PolskaPersonel bytomskiego szpitala nie był winny pożaru

Personel bytomskiego szpitala nie był winny pożaru

Prokuratura Rejonowa w Bytomiu, badająca okoliczności tragicznego pożaru w miejscowym szpitalu zakaźnym, nie dopatrzyła się winy ze strony personelu placówki i umorzyła śledztwo w tej sprawie. Według ustaleń winnym pożaru okazał się nietrzeźwy pacjent - jedna z trzech śmiertelnych ofiar tragedii.

Pożar w jednej z sal bytomskiego szpitala wybuchł w Nowy Rok nad ranem. O umorzeniu trwającego ponad trzy miesiące śledztwa w tej sprawie poinformował rzecznik katowickiej prokuratury okręgowej, Tomasz Tadla.

Biegły z zakresu badań fizykochemicznych ustalił, że ogień miał swoje źródło na łóżku Ryszarda K., który zginął w pożarze. Przyczyną pożaru był niedopałek papierosa. Pacjent, który zaprószył ogień, był nietrzeźwy - dodał Tadla.

Krótko po tragedii pojawiły się spekulacje dotyczące możliwych uchybień ze strony personelu szpitala. Prokuratura badała czy pożar mógł być wynikiem braku nadzoru lub niewłaściwej opieki nad pacjentami. Prokuratorzy sprawdzali, czy pracownicy placówki świadomie tolerowali zakazane w szpitalu palenie papierosów w salach czy picie alkoholu.

Prokuratorskie postępowanie było prowadzone w sprawie nieumyślnego narażenia na bezpośrednie niebezpieczeństwo zagrażające ludzkiemu życiu lub zdrowiu. Ostatecznie prokuratura nie stwierdziła nieprawidłowości w tym zakresie. Pacjent, który spowodował pożar, był wcześniej upominany za palenie w sali.

W pożarze, który wybuchł na oddziale przewlekle chorych szpitala zakaźnego, zginęli dwaj mężczyźni w wieku 72 i 56 lat. Według prokuratury to właśnie jeden z nich spowodował pożar. W sali obok zaczadziła się 84-letnia kobieta. Poszkodowanych zostało też ok. 20 innych osób, które w większości podtruły się gęstym dymem lub doznały szoku. Ze szpitala ewakuowano 39 osób, głównie pacjentów w podeszłym wieku.

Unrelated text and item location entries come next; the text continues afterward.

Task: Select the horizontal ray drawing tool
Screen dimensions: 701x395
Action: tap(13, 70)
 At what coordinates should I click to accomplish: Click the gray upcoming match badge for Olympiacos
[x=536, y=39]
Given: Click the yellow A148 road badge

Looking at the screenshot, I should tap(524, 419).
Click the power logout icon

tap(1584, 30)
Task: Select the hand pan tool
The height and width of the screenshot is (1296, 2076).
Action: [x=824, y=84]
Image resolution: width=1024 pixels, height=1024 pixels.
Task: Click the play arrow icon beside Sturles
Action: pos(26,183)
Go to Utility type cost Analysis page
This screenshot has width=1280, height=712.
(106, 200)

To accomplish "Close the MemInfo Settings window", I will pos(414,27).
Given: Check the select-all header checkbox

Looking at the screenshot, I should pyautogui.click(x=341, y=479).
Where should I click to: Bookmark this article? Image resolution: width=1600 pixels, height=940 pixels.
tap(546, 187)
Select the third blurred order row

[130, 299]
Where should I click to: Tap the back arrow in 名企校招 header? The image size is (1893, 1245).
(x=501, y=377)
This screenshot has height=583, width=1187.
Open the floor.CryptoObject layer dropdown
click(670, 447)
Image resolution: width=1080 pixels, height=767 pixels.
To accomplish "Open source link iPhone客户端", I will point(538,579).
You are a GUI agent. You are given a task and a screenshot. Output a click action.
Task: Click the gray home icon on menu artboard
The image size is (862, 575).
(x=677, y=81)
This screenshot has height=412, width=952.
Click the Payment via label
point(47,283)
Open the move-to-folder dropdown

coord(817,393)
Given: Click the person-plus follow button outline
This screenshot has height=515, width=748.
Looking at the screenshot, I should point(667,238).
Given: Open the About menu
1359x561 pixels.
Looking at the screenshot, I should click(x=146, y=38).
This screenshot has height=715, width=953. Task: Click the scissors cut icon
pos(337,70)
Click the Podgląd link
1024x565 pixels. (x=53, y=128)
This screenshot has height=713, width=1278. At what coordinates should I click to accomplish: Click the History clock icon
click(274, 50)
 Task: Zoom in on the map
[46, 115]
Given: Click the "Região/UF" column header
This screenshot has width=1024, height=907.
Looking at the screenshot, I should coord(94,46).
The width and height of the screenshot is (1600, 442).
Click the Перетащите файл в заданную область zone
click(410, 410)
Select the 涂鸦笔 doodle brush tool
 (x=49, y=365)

Strażacy zaznaczają, że tragedia w Bytomiu była pierwszym w regionie pożarem w szpitalu, który pochłonął trzy ofiary śmiertelne. W przypadkach innych szpitalnych pożarów zwykle udawało się bardzo szybko zauważyć i ugasić ogień, a pacjentów na czas ewakuować.

Na oddziale przewlekle chorych, gdzie doszło do pożaru, nie było monitoringu przeciwpożarowego. Przepisy nakazują stosowanie takich systemów w placówkach liczących ponad 200 łóżek, ale bytomski szpital jest mniejszy.